I will write up some more notes on his speech when I have a chance (I’m using a public Internet terminal during a brief lunch break), including, most likely, a detailed article in Monday’s edition of The Space Review.
Is Rocketplane Inc. in dire financial straits, or are they make progress on financing? Conflicting messages about the health of the company have been published this week. The Wall Street Journal (subscription required) first reported Tuesday that the company had yet to close a $500-million financing round for the K-1 orbital vehicle that had been due at the end of July, and reported that the lead contractor for the K-1, ATK, had suspended work on the project. The Journal followed that up on Thursday with news that the company was laying off employees and issuing stop-work orders to subcontractors because of the financing problems.
A report Thursday in Rocketplane’s hometown newspaper, The Oklahoman, paints a more optimistic picture of the company’s circumstances. Company CEO George French blamed recent problems in the stock market for the company’s difficulty in lining up financing, but said Rocketplane was “making headway” in its financing. (Thursday’s WSJ article also suggests that Rocketplane was affected by investors who became jittery after the Scaled Composites accident last month.)

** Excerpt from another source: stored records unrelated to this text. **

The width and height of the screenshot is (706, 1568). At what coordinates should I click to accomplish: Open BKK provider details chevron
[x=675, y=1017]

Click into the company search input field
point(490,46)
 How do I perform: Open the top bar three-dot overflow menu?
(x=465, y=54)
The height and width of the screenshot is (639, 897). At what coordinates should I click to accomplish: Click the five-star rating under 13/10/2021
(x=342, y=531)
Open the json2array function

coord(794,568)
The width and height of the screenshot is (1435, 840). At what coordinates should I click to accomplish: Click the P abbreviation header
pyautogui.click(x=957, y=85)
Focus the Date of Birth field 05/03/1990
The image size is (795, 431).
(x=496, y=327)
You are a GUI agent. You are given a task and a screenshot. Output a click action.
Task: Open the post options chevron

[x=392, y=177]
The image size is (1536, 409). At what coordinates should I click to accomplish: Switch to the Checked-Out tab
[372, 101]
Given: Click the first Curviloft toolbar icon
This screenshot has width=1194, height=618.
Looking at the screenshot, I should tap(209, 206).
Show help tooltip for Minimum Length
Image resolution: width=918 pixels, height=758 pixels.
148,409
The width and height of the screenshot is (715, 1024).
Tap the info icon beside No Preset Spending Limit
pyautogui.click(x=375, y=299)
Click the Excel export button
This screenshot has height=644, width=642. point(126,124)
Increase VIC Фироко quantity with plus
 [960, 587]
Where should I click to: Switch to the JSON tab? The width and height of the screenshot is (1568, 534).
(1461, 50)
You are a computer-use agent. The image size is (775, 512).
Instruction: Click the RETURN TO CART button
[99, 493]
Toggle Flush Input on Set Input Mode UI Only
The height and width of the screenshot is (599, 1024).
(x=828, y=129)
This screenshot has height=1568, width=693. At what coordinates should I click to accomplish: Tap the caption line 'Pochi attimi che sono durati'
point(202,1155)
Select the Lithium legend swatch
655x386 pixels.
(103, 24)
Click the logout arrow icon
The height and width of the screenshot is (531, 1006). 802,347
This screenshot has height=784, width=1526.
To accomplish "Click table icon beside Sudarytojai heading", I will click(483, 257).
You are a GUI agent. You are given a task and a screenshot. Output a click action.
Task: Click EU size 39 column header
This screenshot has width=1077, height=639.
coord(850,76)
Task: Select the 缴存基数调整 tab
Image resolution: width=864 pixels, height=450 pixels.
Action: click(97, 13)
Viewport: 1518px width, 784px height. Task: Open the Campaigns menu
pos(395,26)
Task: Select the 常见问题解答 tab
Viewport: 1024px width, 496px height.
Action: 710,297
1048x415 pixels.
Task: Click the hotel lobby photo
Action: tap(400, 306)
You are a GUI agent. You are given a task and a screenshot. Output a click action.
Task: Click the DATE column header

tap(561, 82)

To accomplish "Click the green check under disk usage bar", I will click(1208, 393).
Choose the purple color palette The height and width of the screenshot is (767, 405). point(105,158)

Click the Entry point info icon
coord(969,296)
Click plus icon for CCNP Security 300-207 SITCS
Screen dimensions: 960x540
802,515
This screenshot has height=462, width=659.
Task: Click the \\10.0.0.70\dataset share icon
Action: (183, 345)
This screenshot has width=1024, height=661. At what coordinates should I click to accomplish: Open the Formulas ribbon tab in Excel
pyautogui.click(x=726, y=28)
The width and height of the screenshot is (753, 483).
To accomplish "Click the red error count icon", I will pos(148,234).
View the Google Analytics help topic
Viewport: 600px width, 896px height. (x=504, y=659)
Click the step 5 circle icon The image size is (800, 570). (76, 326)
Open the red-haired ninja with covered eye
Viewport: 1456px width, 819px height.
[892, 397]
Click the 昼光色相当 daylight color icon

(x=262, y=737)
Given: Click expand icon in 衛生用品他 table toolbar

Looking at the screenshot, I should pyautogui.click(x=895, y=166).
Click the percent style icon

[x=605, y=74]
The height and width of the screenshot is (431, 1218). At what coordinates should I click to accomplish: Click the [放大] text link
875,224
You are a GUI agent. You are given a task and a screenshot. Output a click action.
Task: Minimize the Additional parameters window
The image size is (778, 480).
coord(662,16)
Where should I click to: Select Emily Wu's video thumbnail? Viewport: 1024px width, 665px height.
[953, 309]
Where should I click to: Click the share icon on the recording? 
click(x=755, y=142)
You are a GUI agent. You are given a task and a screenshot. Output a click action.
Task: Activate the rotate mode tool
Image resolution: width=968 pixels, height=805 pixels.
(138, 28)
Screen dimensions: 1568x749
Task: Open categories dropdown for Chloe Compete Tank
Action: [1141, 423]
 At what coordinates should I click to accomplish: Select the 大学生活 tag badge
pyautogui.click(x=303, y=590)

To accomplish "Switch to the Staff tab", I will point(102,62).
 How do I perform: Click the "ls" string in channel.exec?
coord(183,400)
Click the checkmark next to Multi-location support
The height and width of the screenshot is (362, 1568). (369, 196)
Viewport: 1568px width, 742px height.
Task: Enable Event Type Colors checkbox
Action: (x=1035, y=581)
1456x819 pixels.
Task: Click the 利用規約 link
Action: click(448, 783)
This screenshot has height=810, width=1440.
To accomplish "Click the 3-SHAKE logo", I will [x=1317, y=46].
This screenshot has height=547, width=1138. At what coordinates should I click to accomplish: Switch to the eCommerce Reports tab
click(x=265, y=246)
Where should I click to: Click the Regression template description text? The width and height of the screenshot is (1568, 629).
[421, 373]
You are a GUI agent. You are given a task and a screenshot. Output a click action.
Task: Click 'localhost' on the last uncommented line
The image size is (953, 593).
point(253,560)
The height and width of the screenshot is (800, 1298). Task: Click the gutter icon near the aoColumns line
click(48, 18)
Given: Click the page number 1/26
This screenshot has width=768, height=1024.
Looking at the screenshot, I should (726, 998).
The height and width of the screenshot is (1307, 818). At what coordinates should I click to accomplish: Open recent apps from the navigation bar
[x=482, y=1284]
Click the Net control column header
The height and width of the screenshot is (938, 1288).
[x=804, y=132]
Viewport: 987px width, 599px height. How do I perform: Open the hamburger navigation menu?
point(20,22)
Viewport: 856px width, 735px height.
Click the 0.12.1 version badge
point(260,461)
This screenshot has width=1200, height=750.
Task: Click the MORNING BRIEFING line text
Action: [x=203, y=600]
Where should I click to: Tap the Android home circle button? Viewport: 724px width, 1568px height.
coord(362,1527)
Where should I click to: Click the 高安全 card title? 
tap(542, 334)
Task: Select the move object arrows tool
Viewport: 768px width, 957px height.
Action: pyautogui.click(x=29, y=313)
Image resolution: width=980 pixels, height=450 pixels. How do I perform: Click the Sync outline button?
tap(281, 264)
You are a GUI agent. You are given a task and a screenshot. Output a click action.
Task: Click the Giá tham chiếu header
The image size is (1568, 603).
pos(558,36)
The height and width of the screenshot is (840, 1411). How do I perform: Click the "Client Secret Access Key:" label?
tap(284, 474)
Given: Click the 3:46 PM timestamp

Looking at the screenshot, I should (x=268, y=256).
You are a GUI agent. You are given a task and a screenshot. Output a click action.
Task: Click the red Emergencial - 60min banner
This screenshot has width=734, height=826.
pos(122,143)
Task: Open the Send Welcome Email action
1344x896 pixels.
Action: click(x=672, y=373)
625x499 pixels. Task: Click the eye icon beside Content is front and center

Without that financing, Rocketplane’s COTS award is in jeopardy (the company has to raise the $500 million to meet its next milestone). The Journal claims that a failure by Rocketplane to raise that money “creates significant policy and budget uncertainties” for NASA, although the agency is, in the worst-case scenario, only out the money it awarded to date to Rocketplane, and there are other companies, like SpaceDev and t/Space, waiting in the wings should NASA terminate its existing deal with Rocketplane. A failure in the K-1 development could bode ill for the XP suborbital vehicle, which has languished to some degree while the company has put most of its resources towards the K-1.
Burt Rutan is scheduled to be a keynote speaker tomorrow at the Blackburn Institute 2007 Academic Symposium at the University of Alabama, part of an event titled “Responsibility for the Future Exploration and Development of Space”. Ordinarily this wouldn’t be that newsworthy of an event, but it will be one of the fist public speaking engagements by Rutan since the accident last month that killed three Scaled Composites employees. (I checked with the university’s public affairs department yesterday and confirmed that he is still scheduled to speak.)
Both Scaled and Virgin Galactic have kept a low profile since the accident, something discussed in an online article from an unlikely source: KOLO-TV in Reno, Nevada. One item of note: Virgin Galactic president Will Whitehorn said that the accident had not caused any existing customers to back out, and, in fact, four new customers have signed up.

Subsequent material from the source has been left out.